The petition raises the question of the statute of limitations, but nothing is said of it in the brief. The facts show that petitioner's unjust enrichment tax return was filed December 15, 1936, and*857 the deficiency notice was mailed December 6, 1939. The statute of limitations had not run at the time the deficiency notice was mailed. See secs. 275(a) and 503(a), Revenue Act of 1936.

The petition raises the question of the constitutionality of Title III of the Revenue Act of 1936, under which the Commissioner seeks to *640 impose the tax. No argument is made in the brief in support of this particular assignment of error. We think it is without merit. The constitutionality of the unjust enrichment tax has been upheld by numerous decisions of the courts. See White Packing Co. v. Robertson, 89 Fed.(2d) 775; Louisville Provision Co. v. Glenn,18 Fed.Supp. 423; appeal dismissed, 90 Fed.(2d) 1012; Union Packing Co. v. Rogan,17 Fed.Supp. 934.

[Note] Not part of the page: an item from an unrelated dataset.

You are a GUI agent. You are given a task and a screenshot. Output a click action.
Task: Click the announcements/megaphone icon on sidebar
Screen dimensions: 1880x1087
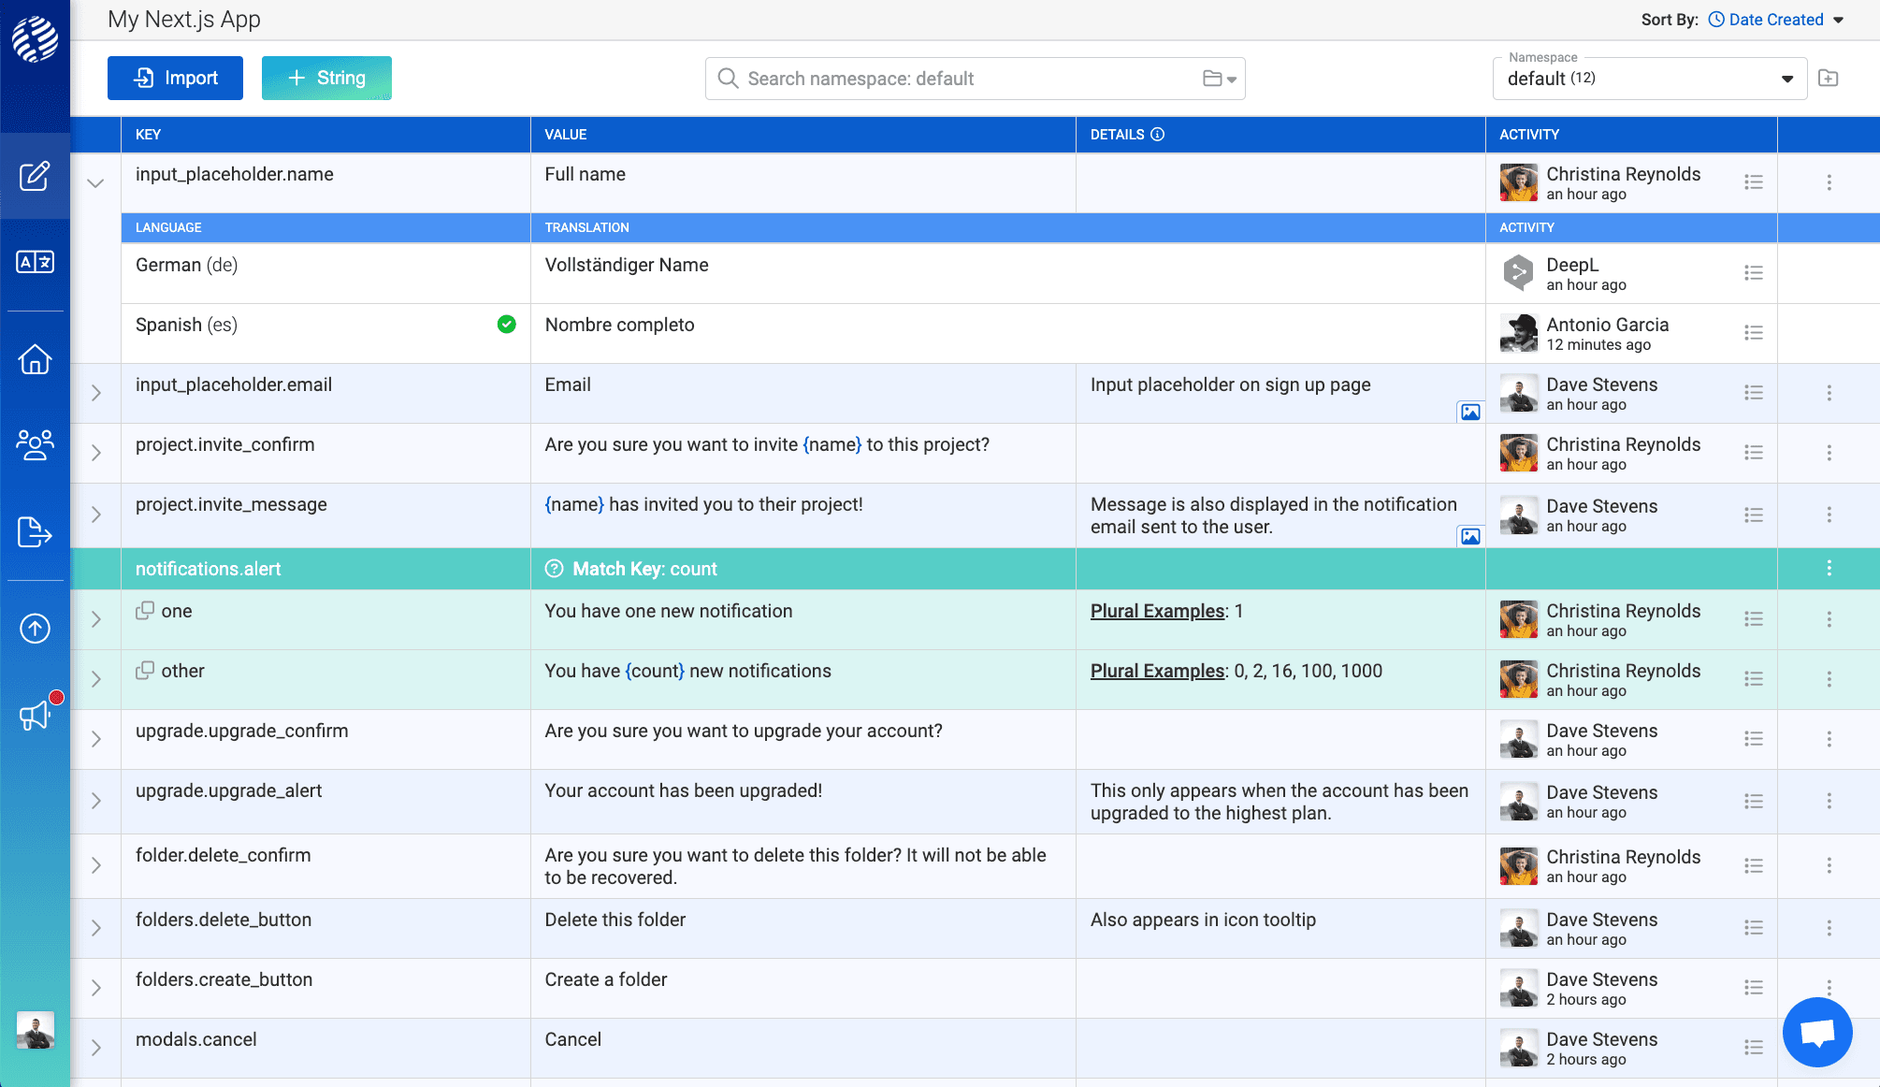click(35, 718)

Decision will be entered for the respondent.


Footnotes

  • 1. SEC. 501. TAX ON NET INCOME FROM CERTAIN SOURCES.

    (a) The following taxes shall be levied, collected, and paid for each taxable year (in addition to any other tax on net income), upon the net income of every person which arises from the sources specified below:

    (1) A tax equal to 80 per centum of that portion of the net income from the sale of articles with respect to which a Federal excise tax was imposed on such person but not paid which is attributable to shifting to others to any extent the burden of such Federal excise tax and which does not exceed such person's net income for the entire taxable year from the sale of articles with respect to which such Federal excise tax was imposed.

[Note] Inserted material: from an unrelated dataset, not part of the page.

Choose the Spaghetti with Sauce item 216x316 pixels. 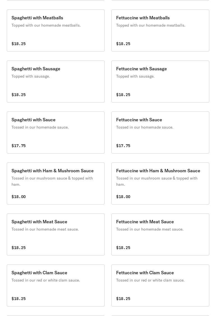click(x=56, y=133)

  • 2. (c) The net income from the sales specified in subsection (a)(1) shall be computed as follows:

    (1) From the gross income from such sales there shall be deducted the allocable portion of the deductions from gross income for the taxable year which are allowable under the applicable Revenue Act; or

    (2) If the taxpayer so elects by filing his return on such basis, the total net income for the taxable year from the sale of all articles with respect to which each Federal excise tax was imposed (computed by deducting from the gross income from such sales the allocable portion of the deductions from gross income which are allowable under the applicable Revenue Act, but without deduction of the amount of such Federal excise tax which was paid or of the amount of reimbursement to purchasers with respect to such Federal excise tax) shall be divided by the total quantity of such articles sold during the taxable year and the quotient shall be multiplied by the quantity of such articles involved in the sales specified in subsection (a)(1). Such quantities shall be expressed in terms of the unit on the basis of which the Federal excise tax was imposed.

    For the purposes of this section the proper apportionment and allocation of deductions with respect to gross income shall be determined under rules and regulations prescribed by the Commissioner with the approval of the Secretary.